El día que cada niño tenga un padre que no tema albergar un corazón pleno de bondad, nuestro mundo habrá comenzado a sanar sus heridas.
Como tantos domingos me veo ante el delicioso reto de elegir un tema para proponer a algún lector que pueda yo tener; salgo al patio de mi inspiración a dialogar con la naturaleza, y en cuestión de segundos me sumerjo en un mundo ajeno a la violencia de las calles, un espacio que llama a la inspiración. Como tantas otras veces sucede, comienzan a danzar frente a mis ojos imágenes variadas; danzan sin tocar el suelo, y a cada vuelta me sonríen, como queriendo dejarse atrapar por mi amor a la palabra escrita.
Hoy tienen particular presencia dos figuras muy queridas: Mi padre y el padre de mis hijos; el mayor avanza sereno como sereno fue en sus últimos años; el más joven se mueve vigoroso como siempre vivió. Sus imágenes capturan mi atención, de manera que más allá del afán comercial de la ocasión, quiero hablar de la figura del padre en una sociedad que parece haber extraviado sus principios, avanzando errática como nave sin rumbo.
Vuelvo de nueva cuenta mis ojos a este pedacito de cielo que es mi patio, y me pregunto cómo dentro de un orden natural, el mundo trae sus valores trastocados, acosado por la violencia. Me pregunto si detrás de cada acto delictivo que surge en nuestro México habrá faltado una figura de autoridad que hubiese regido y aconsejado al niño de ayer, de manera que hoy se vuelca en destrucción.
Mi padre fue un hombre que se hizo solo; la ausencia de la figura paterna no fue una limitante para alcanzar sus sueños. Su madre tuvo la visión para sacarlo adelante sola contra todos los prejuicios de la época, y no descansó hasta verlo entrar al Politécnico, en la carrera de Ingeniería Civil. Ya lo demás corrió por su cuenta, trabajando y estudiando a la vez; el cálculo fue su pasión, de manera que aplicaría las matemáticas hasta en cuestiones cotidianas de la vida, lo que me proporcionó un buen marco referencial. Hay males que toman de sorpresa cuando menos se esperan, y tal fue su caso frente al enemigo íntimo que lo habría de acompañar durante los últimos veinticinco años de su vida. El mal del cuerpo permite que afloren ciertas bondades del alma que de otra suerte habrían permanecido ocultas; en él surgió una vena poética que le permitió enfrentar los embates de la enfermedad hasta el final, cumpliendo con su dicho: “con el escudo o sobre el escudo, nunca debajo del escudo”.

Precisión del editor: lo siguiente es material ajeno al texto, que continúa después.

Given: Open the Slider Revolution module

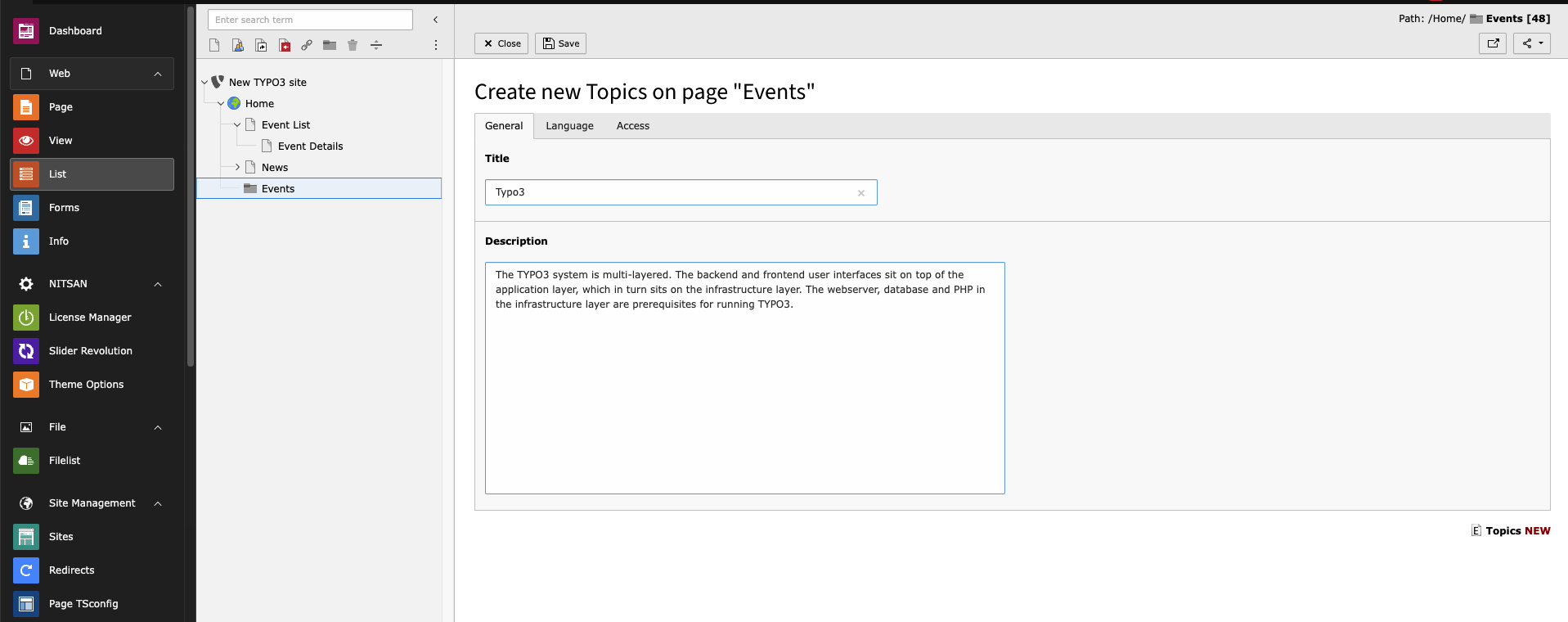Looking at the screenshot, I should 92,351.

Pepe mi compañero para vivir la vida y padre de mis hijos, fue un soñador de optimismo desbordante que se quitaría la camisa para dársela al desposeído, lo que no pocas veces me hizo desatinar, y que a la vuelta del tiempo ha resultado en divertidas anécdotas. Fueron pocos los años que alcanzaron mis hijos a convivir con él, pero sé que fueron suficientes para que cumpliera su cometido de encauzarlos por la senda de la alegría y la generosa disposición. Los miro y le miro, sé que está presente entre nosotros su mirada llena de luz, la sonrisa franca y el canto que amaba; está aquí con aquel modo de apagar fuegos, de amainar tormentas, y de encender entusiasmos. Ojalá que el día de mañana sean muchos los hijos que puedan evocar la imagen de su padre con el gusto con que los míos lo hacen; ojalá que el día de hoy haya muchos hombres se atrevan a vencer la inercia para ser esos padres nutricios y cercanos.

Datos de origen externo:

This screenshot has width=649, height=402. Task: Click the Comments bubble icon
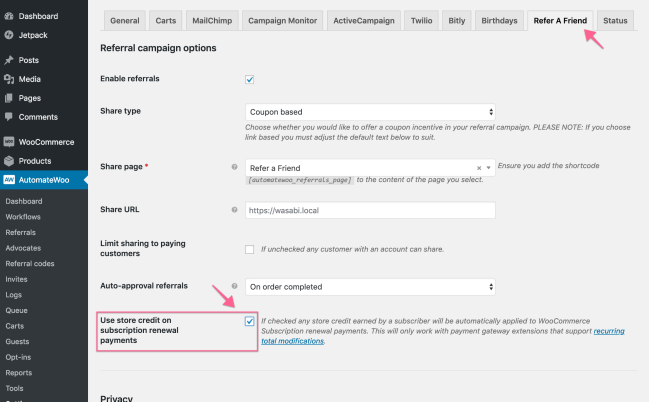tap(9, 117)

Desde este pedacito de mundo en donde todo ocurre en santa paz, quiero exhortar a los varones de este planeta a emprender una autoridad real y firme, que no se doblegue ante chantajes, para establecer un marco referencial para sus hijos. Que sepan ganarse con su proceder de cada día la autoridad moral para exigir lo que se tenga que exigir, pero que más allá de su papel de mando y guía, amen al hijo como lo más precioso. Que se lo hagan saber, que se sienten a escucharlo y se interesen por sus cosas; que lo traten como tratarían al mejor de sus amigos cuando los visita. Que vayan trazando desde hoy las memorias vivas del mañana, las que habrán de palpitar en el hijo por siempre; que reconozcan lo afortunados que son ante esta misión sagrada de dar la vida, pero más aún, de modelarla a pulso, como hace el artista con la mejor de sus obras.